─── Extracted material

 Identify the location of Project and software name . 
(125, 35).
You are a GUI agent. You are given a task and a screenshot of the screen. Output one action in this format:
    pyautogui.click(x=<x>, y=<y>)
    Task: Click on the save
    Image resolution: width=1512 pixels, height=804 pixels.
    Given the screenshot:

──────

■ **The exercise**: Rewrite the data above as a numbered list with one line per item, and leave out any blank lines.

■ **Exercise answer**:
1.  Identify the location of Project and software name . 
2. (125, 35).
3. You are a GUI agent. You are given a task and a screenshot of the screen. Output one action in this format:
4.     pyautogui.click(x=<x>, y=<y>)
5.     Task: Click on the save
6.     Image resolution: width=1512 pixels, height=804 pixels.
7.     Given the screenshot:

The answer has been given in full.